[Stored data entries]
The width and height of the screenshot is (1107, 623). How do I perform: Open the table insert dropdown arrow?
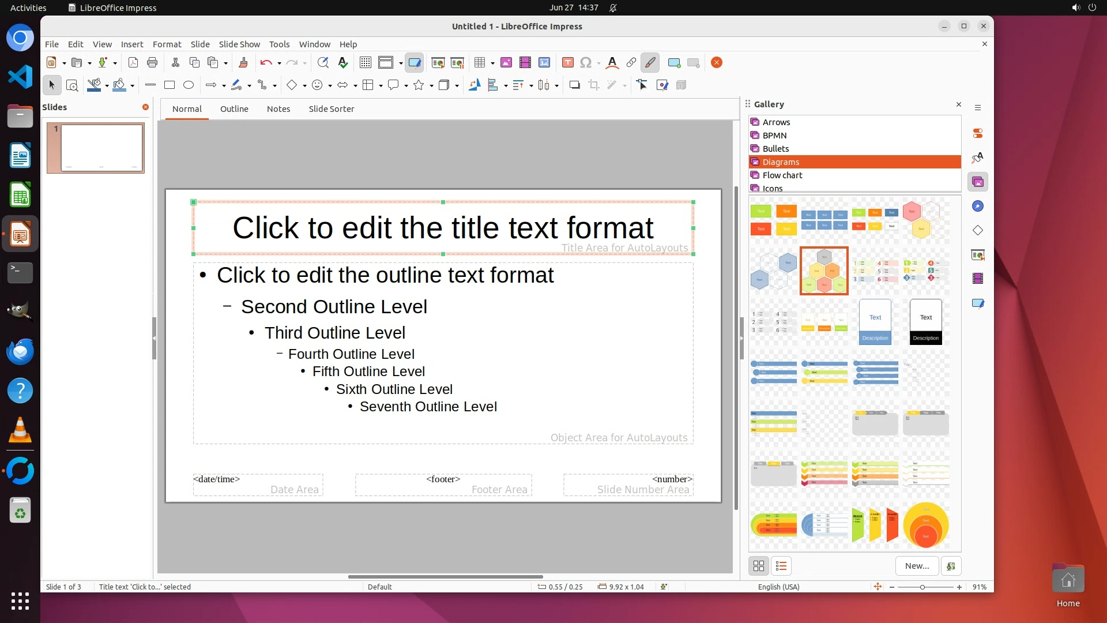[x=492, y=63]
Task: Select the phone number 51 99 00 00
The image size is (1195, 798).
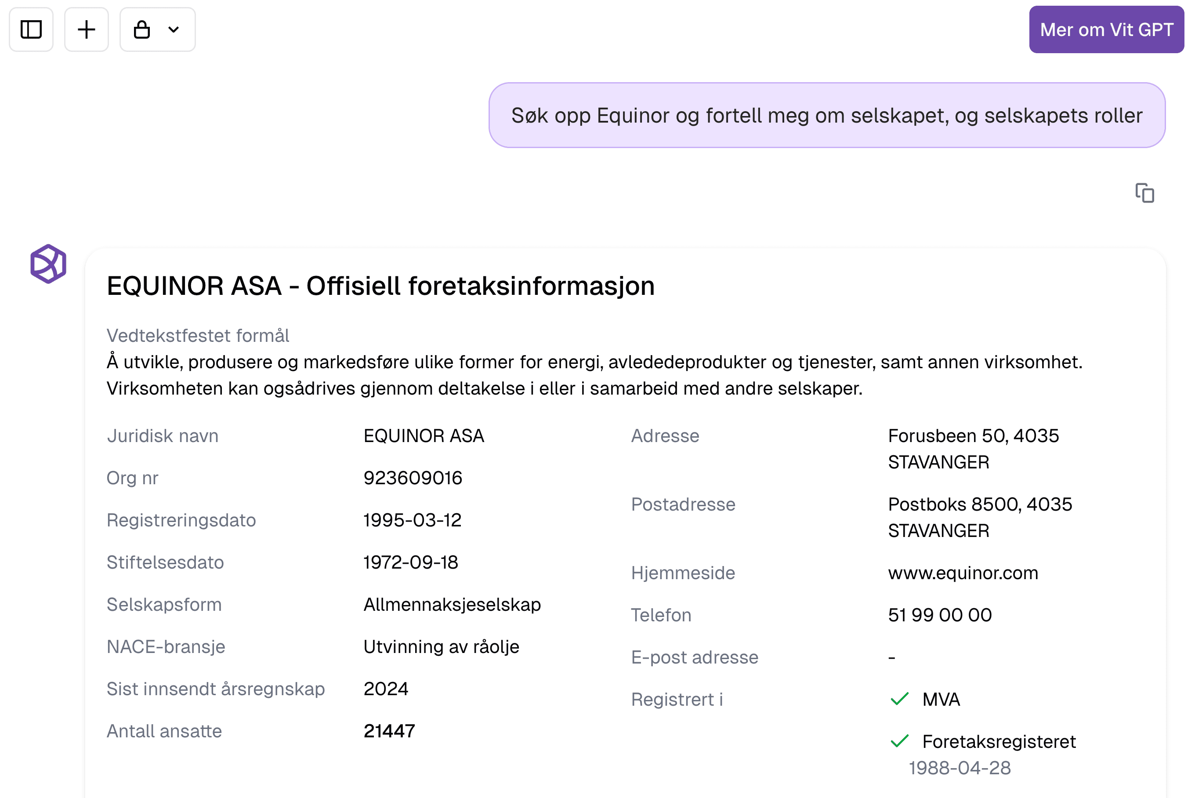Action: pos(940,615)
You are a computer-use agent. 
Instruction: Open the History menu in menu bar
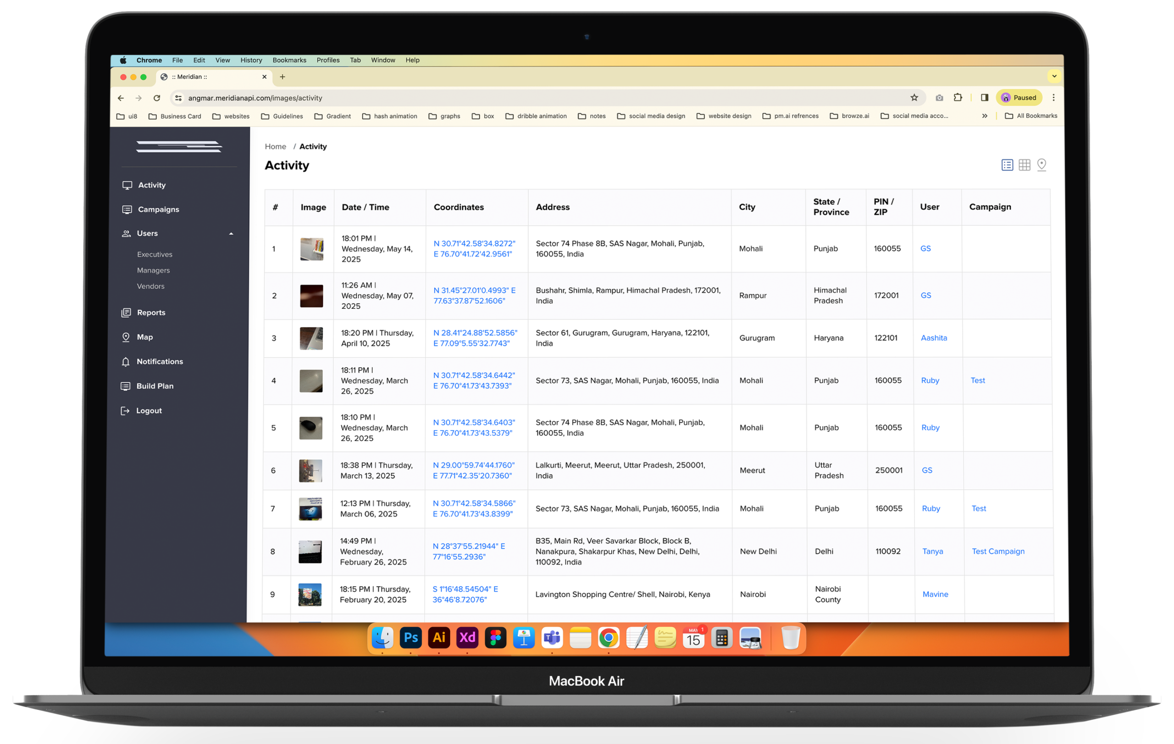pyautogui.click(x=251, y=60)
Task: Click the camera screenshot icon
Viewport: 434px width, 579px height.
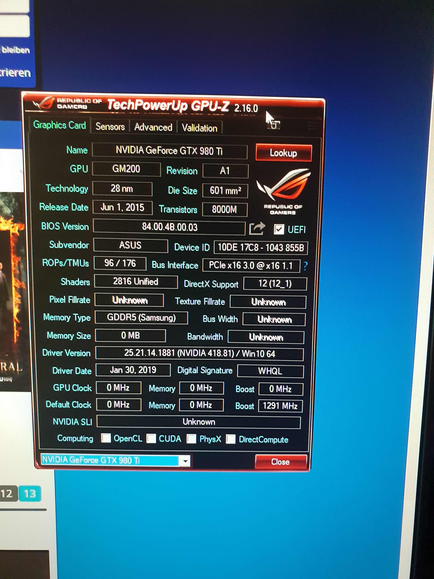Action: pyautogui.click(x=274, y=125)
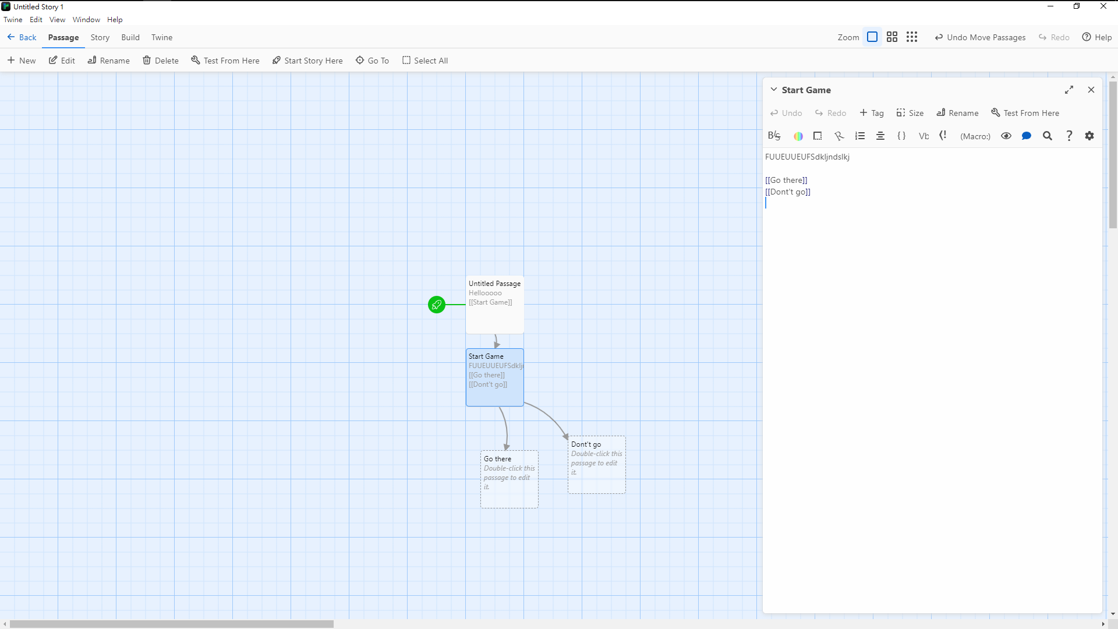
Task: Open the (Macro:) insert list
Action: pyautogui.click(x=975, y=136)
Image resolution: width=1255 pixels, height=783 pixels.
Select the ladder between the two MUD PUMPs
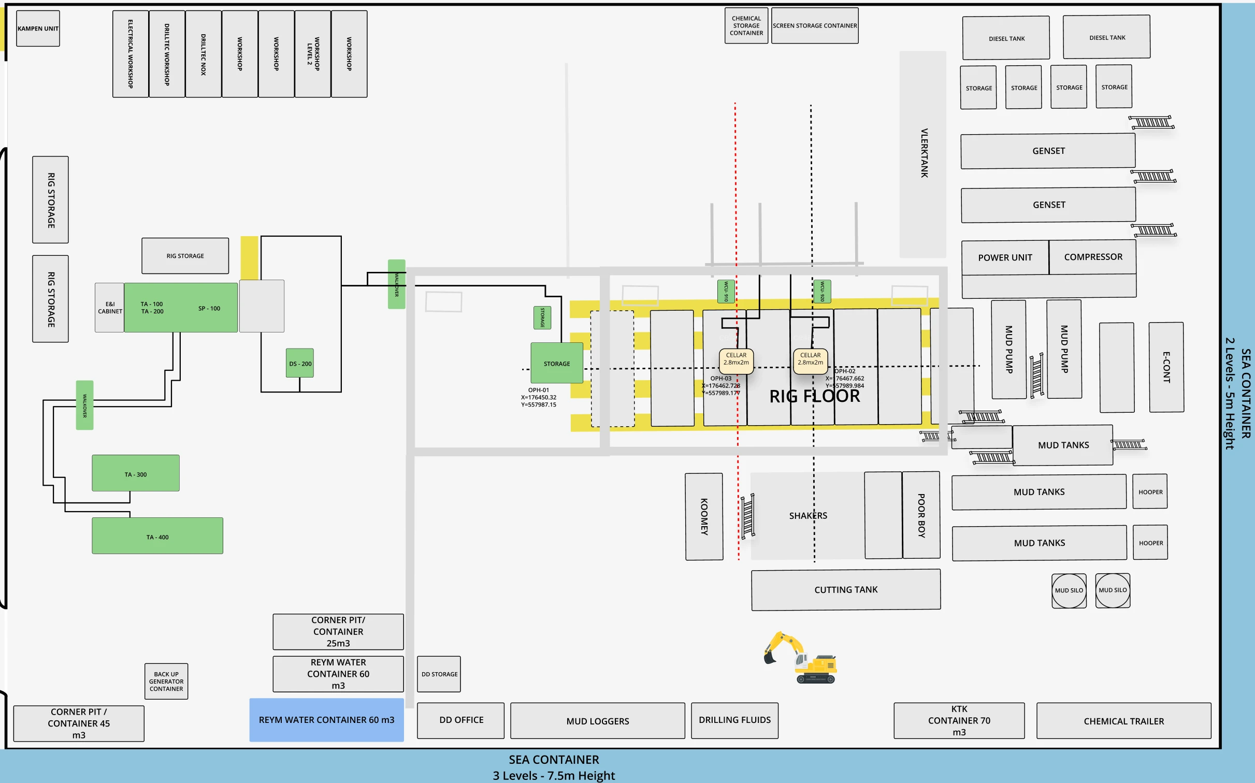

What the exercise asks:
Filter the records above and return every line that holds the word "Select".

Answer to the exercise:
Task: Select the phone number 51 99 00 00
Select the ladder between the two MUD PUMPs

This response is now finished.